Zak checked the time. It was a little before 3 a.m. His thoughts turned towards Rodney Hendricks. Could it be true that this strange, dumpy little man with thick round glasses and a passion for sparrows could be behind the terror that had raged through London over the past few days? It seemed wildly improbable. Perhaps the anagram was just a fluke. A coincidence.

Zak hit the Internet. He Googled Richard Herder. He quickly identified plenty of people of that name, but they were all very much alive: one was an American real-estate agent, one was a schoolboy, one was a priest in Cornwall. Zak trawled through several pages, trying to find any reference to a former soldier with that name, but he found nothing. Until, that is, he clicked the Images tab.

He found it tucked away on the bottom of the fourth page of results. It was an old photograph, a clipping from a parish magazine of 1971. It showed two young men smiling for the camera, both smartly dressed in military uniform.

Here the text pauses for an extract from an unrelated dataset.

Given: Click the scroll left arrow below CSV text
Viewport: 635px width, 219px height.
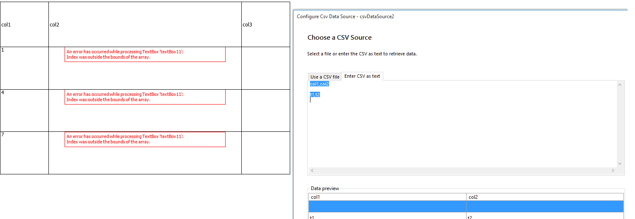Looking at the screenshot, I should tap(312, 170).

The caption below read: ‘
Brothers Richard (left) and Lee (right) Herder, photographed on the day of their deployment to Northern Ireland
.’

Zak stared at the picture. They both looked so fresh-faced. Young. Eager to serve. For a moment, Zak couldn’t take his eyes off the picture. The brother on the right had not yet grown a beard, or taken to wearing glasses. He did not yet have a paunch. But there was no doubt about it. Lee Herder was a young Rodney Hendricks.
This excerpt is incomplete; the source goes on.